В мае этого года Meta провела красную линию для своих инженеров.

Людям из отдела прикладного AI-инжиниринга больше нельзя было свободно использовать Claude Code и Codex.

Согласно внутренним рекомендациям, полученным The Information, один меморандум даже напрямую требовал приостановить некоторые задачи, связанные с использованием этих двух моделей. В документе были довольно резкие формулировки, в нём говорилось, что это может вызвать «серьёзную эскалацию с партнёрами».

Однако аномалия как раз в этом и заключается.

Meta является одним из крупнейших в мире клиентов Claude Code. Её общий счёт за внутреннее использование ИИ в этом году приближается к десяткам миллиардов долларов.

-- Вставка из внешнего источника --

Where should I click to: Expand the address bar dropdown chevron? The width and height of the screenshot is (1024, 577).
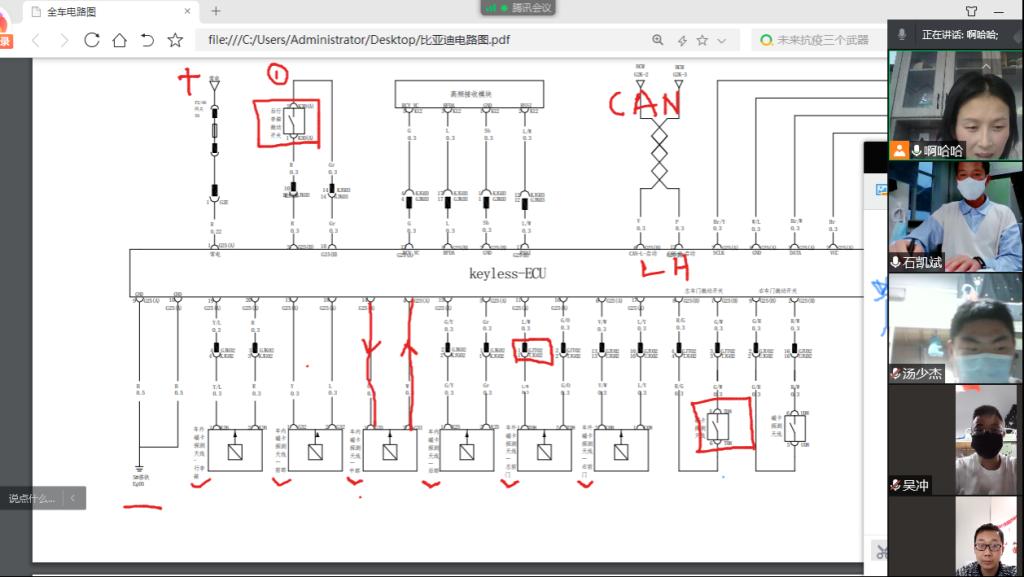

Инструмент, без которого не обходятся ежедневно, купленный компанией за большие деньги, теперь ограничен для внутреннего использования. А причина ограничений, как вы, наверное, догадываетесь, неожиданна.

Не в том, что они плохие. Как раз наоборот — они слишком хороши.

Эта красная линия всё ещё действует

Согласно отчёту The Information, эти ограничения были введены ещё в мае и до сих пор остаются в силе.

Чтобы понять, почему Meta так нервничает, нужно начать с её внутреннего проекта по созданию ИИ-помощника для программирования.

В этом году она сформировала команду прикладного AI-инжиниринга, сосредоточившуюся на собственной разработке ИИ-помощника для программирования MetaCode (ранее известного как DevMate).

Цель — перестать тратить огромные деньги на использование чужих ИИ-моделей для программирования и обучить свою собственную.

Официальный интерфейс Claude Code. Вместе с Codex от OpenAI он уже стал де-факто стандартом для профессиональных разработчиков, занимающихся интеллектуальным программированием.

Однако обучить модель, которая умеет писать код, не так просто.

Нужно кормить её огромным количеством качественных данных, а также придумывать достаточно много и достаточно сложных задач по программированию, чтобы дать ей практику и оценить её работу. Этот набор задач и система оценки во многом определяют, насколько мощной в итоге окажется модель программирования.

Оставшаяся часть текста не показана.